Until a few months ago, the largest thing Sarah Spencer, of Melbourne, Australia, had ever knitted was a baby blanket. But she recently decided to scale things up—astronomically. The result is a vast tapestry of the cosmos, 21 times bigger than her blankets.
Spencer is a software engineer by trade, and pulled this project off by tinkering with a domestic knitting machine from the 1980s. She grabbed star data from publicly available maps, and then designed an algorithm that could translate pixels into stitches in one of three different colors. And then, bang! “Yarn is a fuzzy material to work with,” she says, “so it wasn’t a perfect science.”
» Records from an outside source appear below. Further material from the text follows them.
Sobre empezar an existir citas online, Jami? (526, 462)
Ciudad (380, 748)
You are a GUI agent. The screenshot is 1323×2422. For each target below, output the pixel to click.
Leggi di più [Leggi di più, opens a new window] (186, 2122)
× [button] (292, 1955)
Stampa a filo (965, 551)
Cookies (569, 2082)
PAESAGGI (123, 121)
It might not be up to the engineer’s standards for precision, but it includes all 88 constellations, including Spencer’s favorite, Orion. Visible, at various times of year, from both hemispheres, the warrior has been a friendly fixture in the sky for Spencer, “like having a friend from home join me on my travels,” she says. “I was always able to find him whenever I went looking.” The white stars are scaled based on their brightness, and the tapestry includes our close neighbors, including the Sun, Moon, and visible planets. A gray band like a rippling stream represents the Milky Way.
The tapestry is roughly nine by 15 feet, and weighs about 33 pounds. The graphic spans seven separate panels, each of which the machine executed overnight—between dusk and dawn, appropriately. It then took days to stitch them together into a single skyscape.
Spencer debuted her piece at Electromagnetic Field, a camping tech-and-arts festival in the United Kingdom that had offered her a grant to work on the installation. She even arranged the planets to correspond to their locations the night of the festival’s kickoff, on August 31, 2018.
Now that the event is over, Spencer isn’t sure where the map will go next. She hopes to find a home for it that will inspire the next generation of craft- and tech-savvy space nerds. “As a woman in tech, I wanted to create something which would engage young minds in an area of STEM,” she says. It’s sure to inspire makers, too.